The Court also examined the matter using the standards set forth in Price Waterhouse, whereby plaintiff is required to present evidence that would prove his termination was based on illegitimate criterion, specifically, his age. Were plaintiff Folcher able to satisfy this test, then the burden would shift to Appalachian to show that the same decision would have been made had his age not been a consideration. In finding that plaintiff was not able to meet his burden under this test, the Court noted that isolated comments concerning age, “without an accompanying suggestion [that] plaintiff’s value to the company had diminished because of his age, are not discriminatory.” Thus, plaintiff’s assertion that Mr. Brinser had asked him on several occasions when he would retire was not sufficient to meet this test. Further, the plaintiff could not provide any evidence linking the comments concerning retirement to the events of April 14, 2006, or to the complaints concerning his job performance. Specifically, the Court noted “it is not unreasonable for an employer to ask an employee in his 70’s if he is planning to retire.”

With regard to the statements made by Mr. D’Amelio to customers, the Court found that such statements were not evidence of discriminatory animus on the part of the employer, because they were not made by a person involved in the decision-making process.

Therefore, based upon the above, the Court found in favor of defendants, Appalachian, Brinser and D’Amelio, and granted their Motion for Summary Judgment, while denying plaintiff’s motion.


In New Jersey, A Former Employee of the Insured May Be Entitled to Defense and Indemnity For Actions After the Termination of Employment When the Former Employee is Acting in a Professional Capacity on Behalf of the Insured .

In Jolley v. Marquess, 2007 WL 1518114 (N.J. Super. App. Div. May 25, 2007), an opinion approved for publication, third-party plaintiff, Joan Marquess, brought suit against Zurich Specialties London Ltd., the insurance provider for plaintiff’s former law firm. Third-party plaintiff sought coverage under that policy in the form of defense and indemnity for a malpractice claim brought by a client of his former firm, for whom he performed work after leaving, at the behest of the firm.
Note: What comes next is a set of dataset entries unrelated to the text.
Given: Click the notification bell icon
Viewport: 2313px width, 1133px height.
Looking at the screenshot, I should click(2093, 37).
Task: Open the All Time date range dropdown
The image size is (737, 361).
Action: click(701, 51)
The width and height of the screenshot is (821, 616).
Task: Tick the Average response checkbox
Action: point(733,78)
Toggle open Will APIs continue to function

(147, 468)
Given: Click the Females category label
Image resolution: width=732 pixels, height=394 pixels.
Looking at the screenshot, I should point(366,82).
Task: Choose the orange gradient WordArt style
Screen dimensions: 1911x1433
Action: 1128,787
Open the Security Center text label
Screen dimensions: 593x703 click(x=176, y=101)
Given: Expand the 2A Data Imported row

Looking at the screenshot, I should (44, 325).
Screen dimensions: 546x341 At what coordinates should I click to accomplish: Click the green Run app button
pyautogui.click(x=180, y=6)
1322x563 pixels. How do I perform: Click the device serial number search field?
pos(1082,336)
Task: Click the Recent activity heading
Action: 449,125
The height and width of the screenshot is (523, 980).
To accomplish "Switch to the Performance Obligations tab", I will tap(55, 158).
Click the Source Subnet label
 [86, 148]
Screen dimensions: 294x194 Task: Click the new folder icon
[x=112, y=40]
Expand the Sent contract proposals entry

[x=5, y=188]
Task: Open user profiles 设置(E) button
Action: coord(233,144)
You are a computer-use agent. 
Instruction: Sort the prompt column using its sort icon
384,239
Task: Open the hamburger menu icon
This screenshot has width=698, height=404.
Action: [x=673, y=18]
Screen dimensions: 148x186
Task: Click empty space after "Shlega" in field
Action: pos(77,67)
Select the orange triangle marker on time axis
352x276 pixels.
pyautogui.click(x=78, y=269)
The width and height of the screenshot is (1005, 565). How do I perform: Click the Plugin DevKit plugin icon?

Third-party defendant Zurich appealed from the granting of Summary Judgment in favor of third-party plaintiff. The Appellate Division affirmed, finding in favor of Marquess.

John Marquess was the former partner and former employee of the firm of Marquess, Morrison & Trimball (“the firm”). While Marquess was still a partner, the firm was retained by American Independent Insurance Company (AIIC) to defend AIIC’s insured, Barbara Gorna, with regard to an automobile negligence action. AIIC was a long-standing client of the firm, but considered by to be a client of Mr. Morrison specifically. Thus, Mr. Morrison was designated as trial counsel in the underlying matter, Jolley v. Gorna.

During the course of litigation in the underlying matter, counsel for Jolley sent numerous letters to the firm, seeking to resolve the matter within the policy limits. After several months with no response, counsel for Jolley withdrew the offer. Thereafter, Mr. Marquess responded to the offer, advising that he had authority to settle within policy limits. Counsel for Jolley refused the offer.

In the interim, disputes arose between Mr. Marquess and the other partners, which resulted in an agreement that the other partners would acquire Mr. Marquess’ interest in the firm, effective April 30, 2000. The firm would then be dissolved. During the period from November 3, 1999, until April 30, 2000, Mr. Marquess acted as a senior trial attorney with the firm, but was no longer a partner. He continued to perform work on behalf of Ms. Gorna in the underlying matter. In February 2000, the firm received notice that the underlying matter was scheduled for trial May 15, 2000.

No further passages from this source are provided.